AMA Vertical Tasting
During my visit for the 2022 harvest, I was surprised that some sandy-clay soil vineyards were in exceptionally good health, with no signs of dry grapes. In order to unravel the mystery, I visited several wineries in Saint-Émilion and Pomerol with sandy-clay soil. In my previous article, I explained in detail the characteristics of sandy-clay soil wines and the essential conditions for success.
Today, I’d like to continue this topic and introduce another winery: Château Yon-Figeac.
In fact, in the western part of Saint-Émilion, there are very few wineries that often scores above 90 points over the years, Château Yon-Figeac is one of them. The origins of Château Yon-Figeac can be traced back to the late 19th century when it was once part of Château Figeac.
After a series of family and estate changes, this vineyard gradually became independent and began to appear in historical records under the name Clos Yon-Figeac.
In 1955, Château Yon-Figeac was elevated to the status of Saint-Emilion Grand Cru Classé, becoming one of the few wineries with sandy soil on this list. Over the next 77 years, Château Yon-Figeac never left the family of Saint-Emilion Grand Cru Classé.
In the 1980s and 1990s, Château Yon-Figeac changed ownership several times. It wasn’t until 2005 that it found its hero, Alain Château, a gentleman who came from the Loire Valley (Anjou, Coteaux du Layon, Savennières). It’s worth noting that Alain Château’s last name has “Château,” suggesting that he will have some sparks with Bordeaux.
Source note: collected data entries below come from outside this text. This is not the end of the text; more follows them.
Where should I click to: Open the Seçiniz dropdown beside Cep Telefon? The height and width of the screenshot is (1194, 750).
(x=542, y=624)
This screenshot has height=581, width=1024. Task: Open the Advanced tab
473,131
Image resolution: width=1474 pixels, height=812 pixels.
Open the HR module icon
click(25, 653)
The foremost change brought by Mr. Alain Château was stop using chemical pesticides, and the transition to organic cultivation. In contrast to some wineries in this area that often use machine harvesting, Mr. Alain Château insists on manual harvesting. To more precisely select high-quality grapes, he also invested in expensive optical sorting machine, a rarity in Saint-Émilion.
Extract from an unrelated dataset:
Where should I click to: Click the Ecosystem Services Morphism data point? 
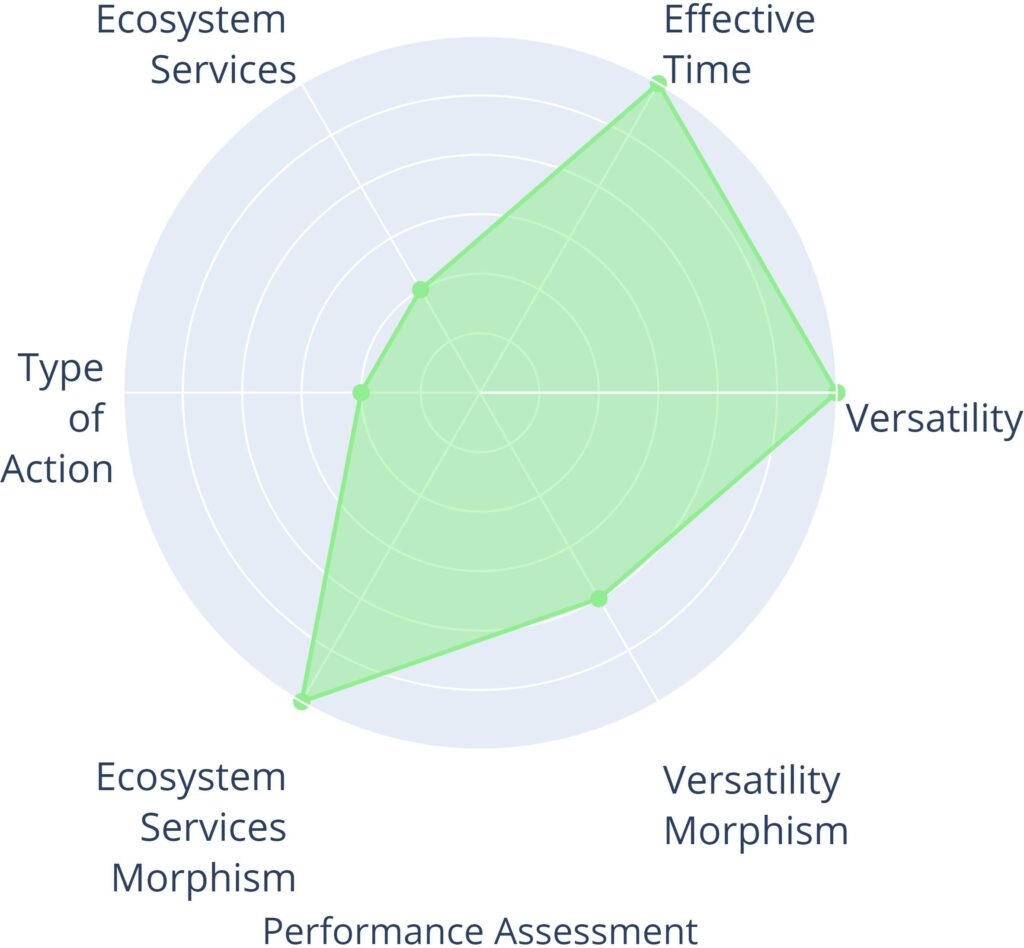tap(301, 701)
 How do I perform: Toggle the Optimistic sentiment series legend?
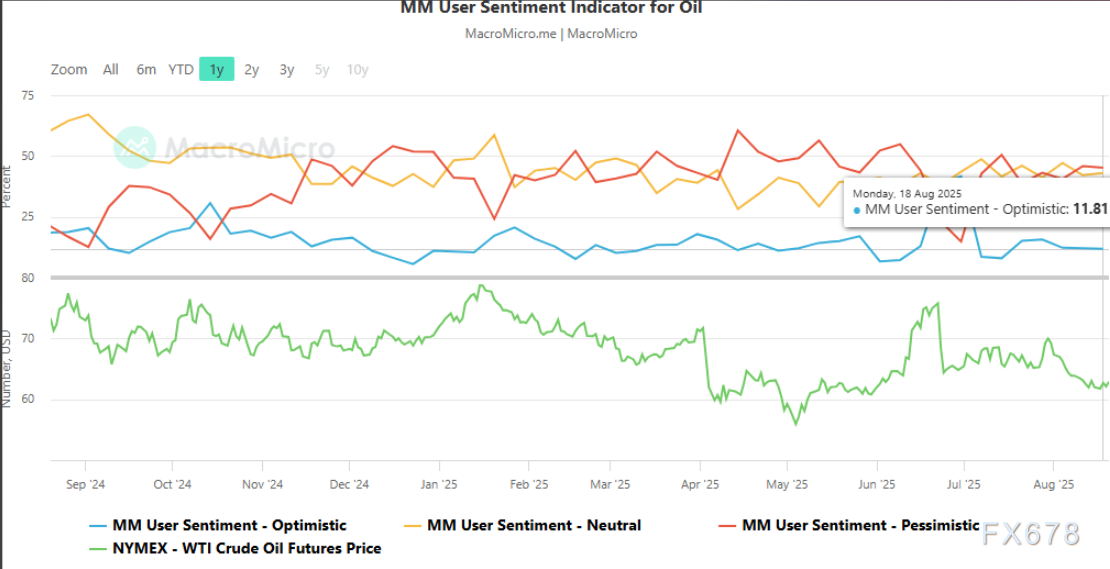click(229, 524)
In terms of winemaking, Mr. Alain Château implemented extensive improvements. He abandoned the old concrete fermentation tanks in favor of small stainless steel tanks. These tanks are all equipped with independent circulation systems, allowing for different fermentation methods based on each parcel.
To Mr. Alain Château, “elegance” is the key point of Château Yon-Figeac. To emphasize this, he has increasingly employed “Pigeage” (punching down) in recent years instead of traditional “remontage” (pumping over). Furthermore, in order to accentuate the vibrant floral and fruity aromas while minimizing tannin extraction, the fermentation temperatures are carefully maintained within the range of 24-26 degrees Celsius.
According to Mr. Alain Château, oak barrels should never mask the fruitiness, unless some winemakers don’t know how to use them properly. Therefore, in terms of aging, Château Yon-Figeac fully embraces well 100% oak barrel aging (with one-third of new barrels). However, no one associates Château Yon-Figeac with a “heavy oak” style.
Additionally, Château Yon-Figeac is one of the few Saint-Émilion wineries that grow Petit Verdot. Although I personally have reservations about this variety on the right bank, Mr. Alain Château emphazised that their Petit Verdot has never experienced the issue of maturity. He believes that an appropriate amount of Petit Verdot offers “spirituality” and “tension” to Château Yon-Figeac.
The price differences between different vintages of Château Yon-Figeac are not significant. If you want to experience the real character of Château Yon-Figeac through just one bottle, I strongly recommend the vintages of 2015, 2016, and 2019.
This winery is also one of the few sandy soil-dominated Saint-Émilion wineries that I would confidently recommend to consumers.